Der Bevollmächtigtenausschuss hatte Vertreter des Kindertagesstätten-Trägers, des Vereins „Eva“, zu seiner Sitzung am Mittwochabend eingeladen und diesen dort die Entscheidung mitgeteilt. Der Träger wurde gebeten, Mitarbeitende und Eltern am Donnerstag über die Entwicklung zu informieren. Der Kindergarten in Alsdorf-Ofden verfügt derzeit über eine Betriebserlaubnis, die bis ins Jahr 2017 reicht.

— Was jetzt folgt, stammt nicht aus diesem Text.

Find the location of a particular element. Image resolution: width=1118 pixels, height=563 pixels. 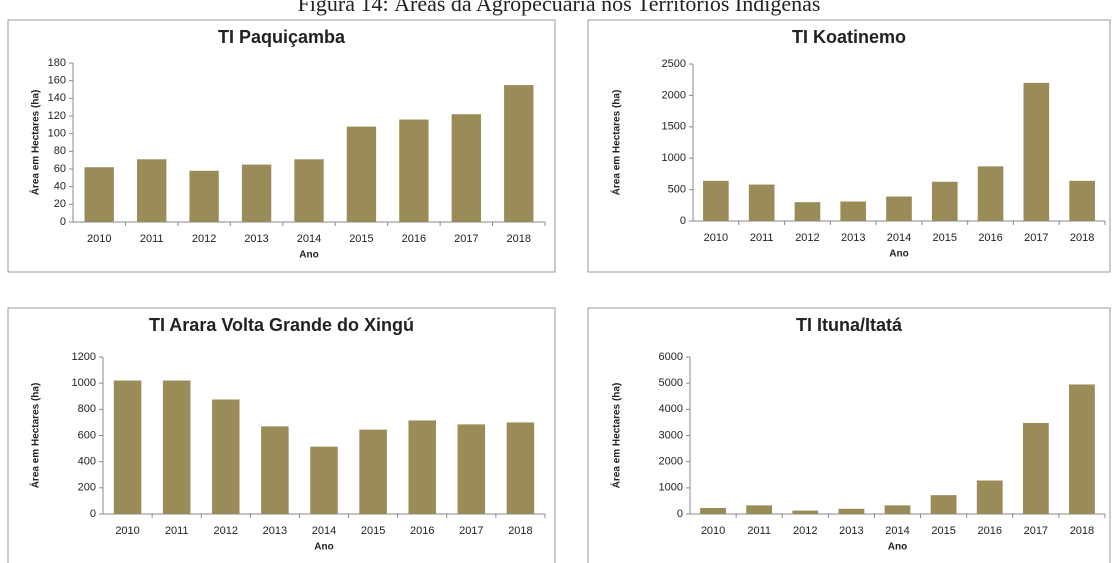

y-tick-label: 40 is located at coordinates (60, 187).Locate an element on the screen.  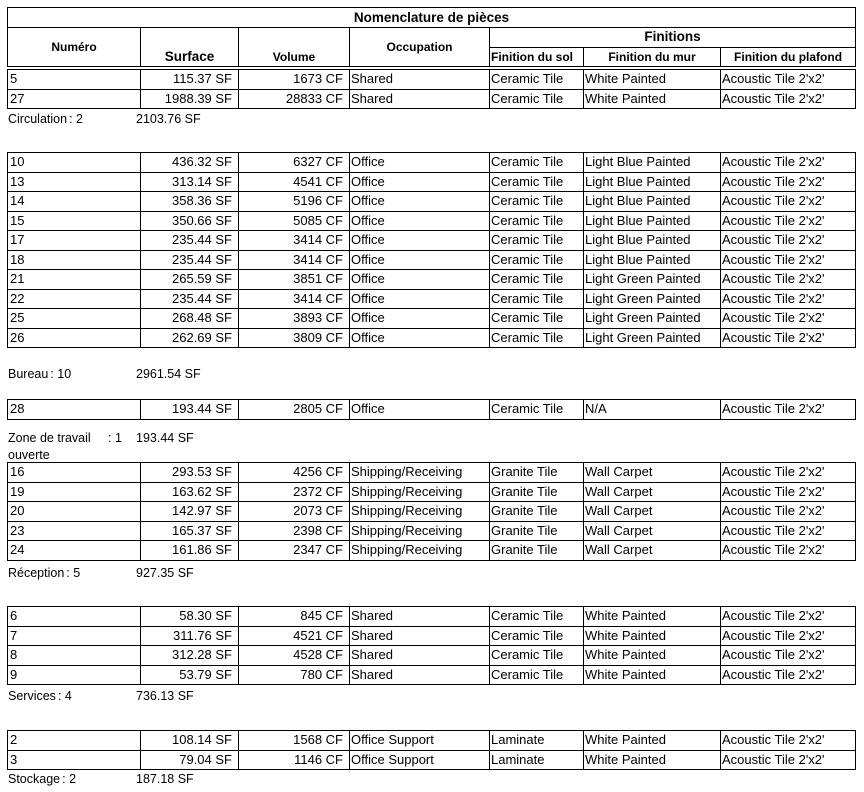
group-count: : 10 is located at coordinates (61, 374).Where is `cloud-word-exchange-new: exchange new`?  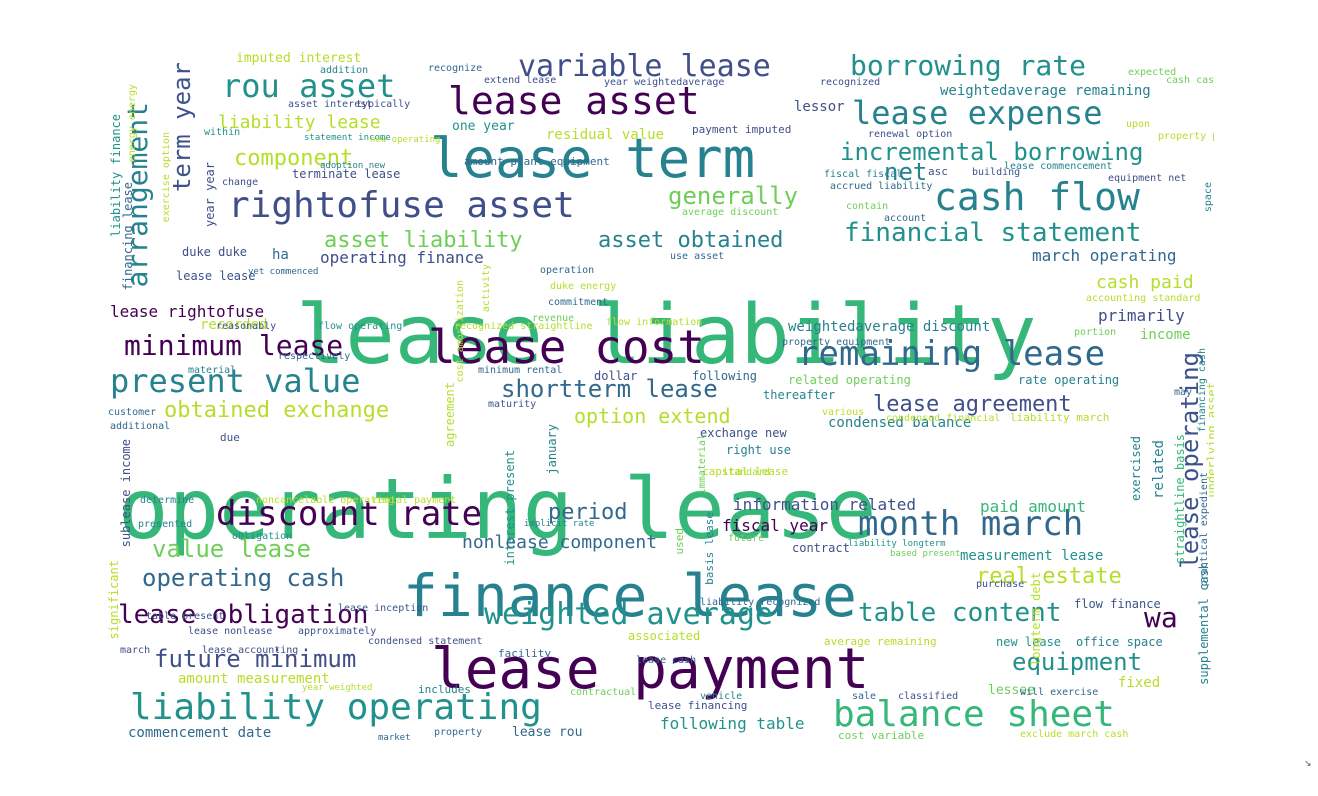 cloud-word-exchange-new: exchange new is located at coordinates (744, 433).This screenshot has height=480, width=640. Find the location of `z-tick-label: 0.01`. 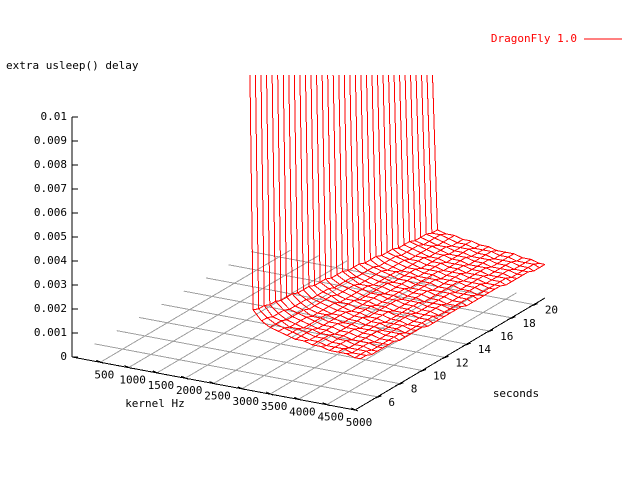

z-tick-label: 0.01 is located at coordinates (54, 116).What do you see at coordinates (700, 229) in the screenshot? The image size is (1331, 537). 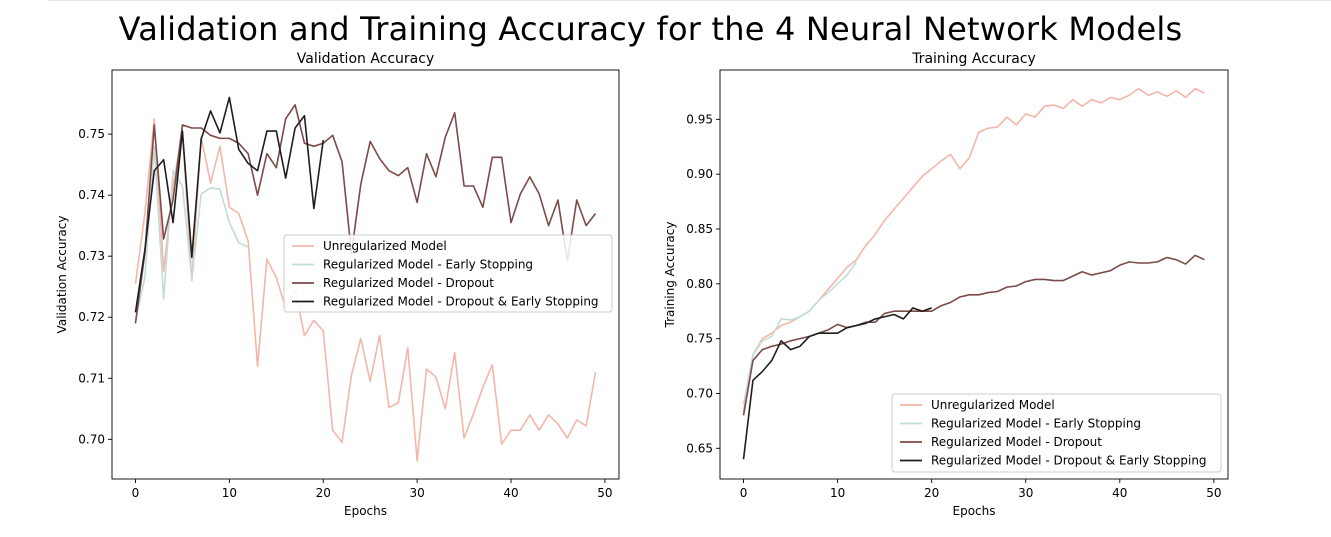 I see `y-tick-label: 0.85` at bounding box center [700, 229].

Mitglieder des Bevollmächtigtenausschusses stehen zum Gespräch zur Verfügung

„Uns als Kirchengemeinde ist es wichtig, nach diesem schweren Entschluss jetzt zum Gespräch zur Verfügung zu stehen und gemeinsam mit dem Kindergarten-Träger und den Eltern Wege für die Zukunft zu finden“, sagte Helmut Pustolla. Die Kirchengemeinde beabsichtigt, gemeinsam mit dem Vorstand des Vereins „Eva“ zeitnah einen Gesprächstermin anzubieten, bei dem sie für alle Beteiligten für Fragen und Diskussionen ansprechbar ist. „Die Sorgen und Bedürfnisse der Betroffenen sind sehr wichtig für uns“, so Pustolla. „Deshalb wollen wir die Konsequenzen der neuen Entwicklung und die nächsten Schritte mit ihnen besprechen.“ Der Termin für ein Gespräch wird so bald wie möglich bekanntgegeben. Die Arbeit der Kindertagesstätte werde mindestens bis 2017 im jetzigen Umfang weitergehen, betonte Pustolla, auch wenn die bisher geplante Perspektive sich als nicht machbar herausgestellt habe.